*Dataset excerpts*
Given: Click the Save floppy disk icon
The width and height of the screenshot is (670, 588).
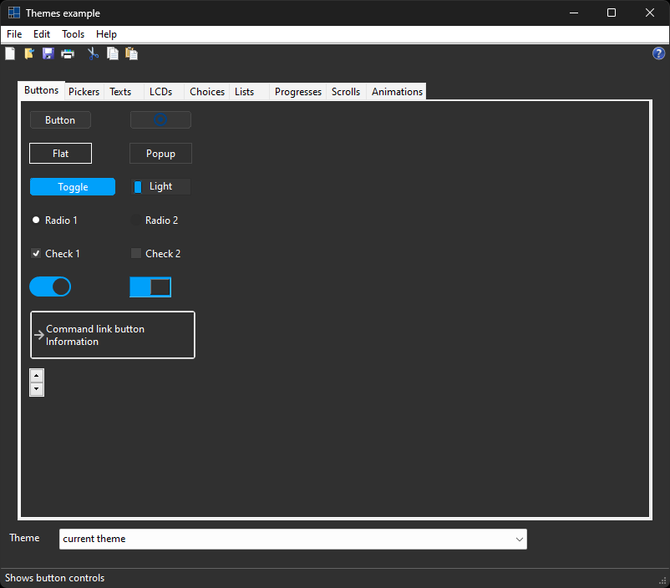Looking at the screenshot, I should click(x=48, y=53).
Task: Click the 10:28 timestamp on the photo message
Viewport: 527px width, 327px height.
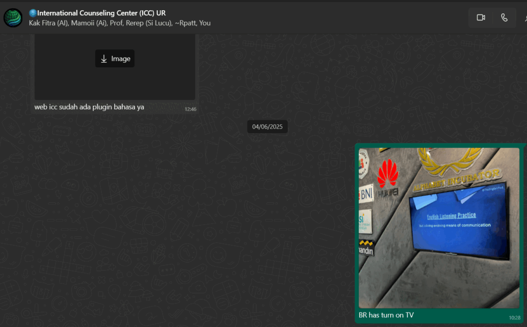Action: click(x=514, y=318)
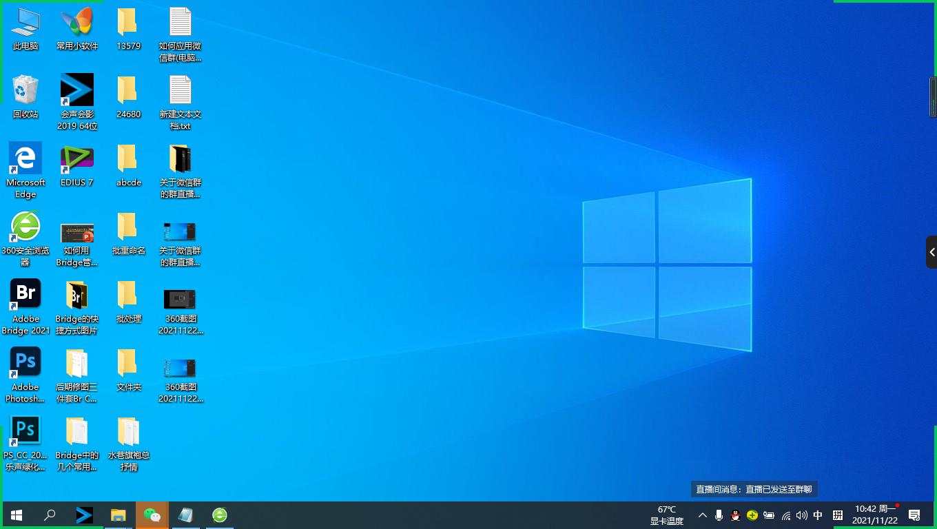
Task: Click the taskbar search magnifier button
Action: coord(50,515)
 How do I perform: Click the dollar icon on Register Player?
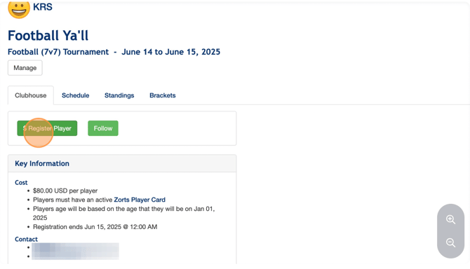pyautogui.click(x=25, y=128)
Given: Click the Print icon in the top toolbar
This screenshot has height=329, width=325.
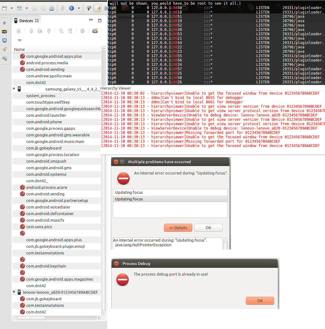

* * *

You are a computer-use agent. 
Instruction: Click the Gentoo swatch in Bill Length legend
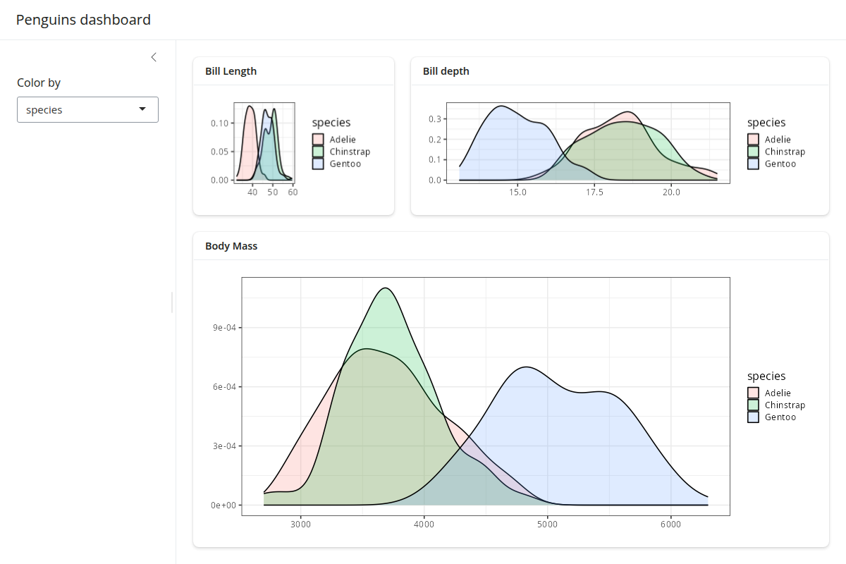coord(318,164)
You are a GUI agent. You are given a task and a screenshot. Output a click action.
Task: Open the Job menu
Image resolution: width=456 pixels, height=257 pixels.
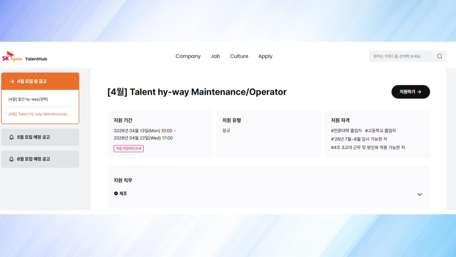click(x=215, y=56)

*Activity*
Scan the listing above, and wherever a line holds the string "agent", copy that line.

*Your solution*
You are a computer-use agent. 
You are a GUI agent. You are given a task and a screenshot. Output a click action.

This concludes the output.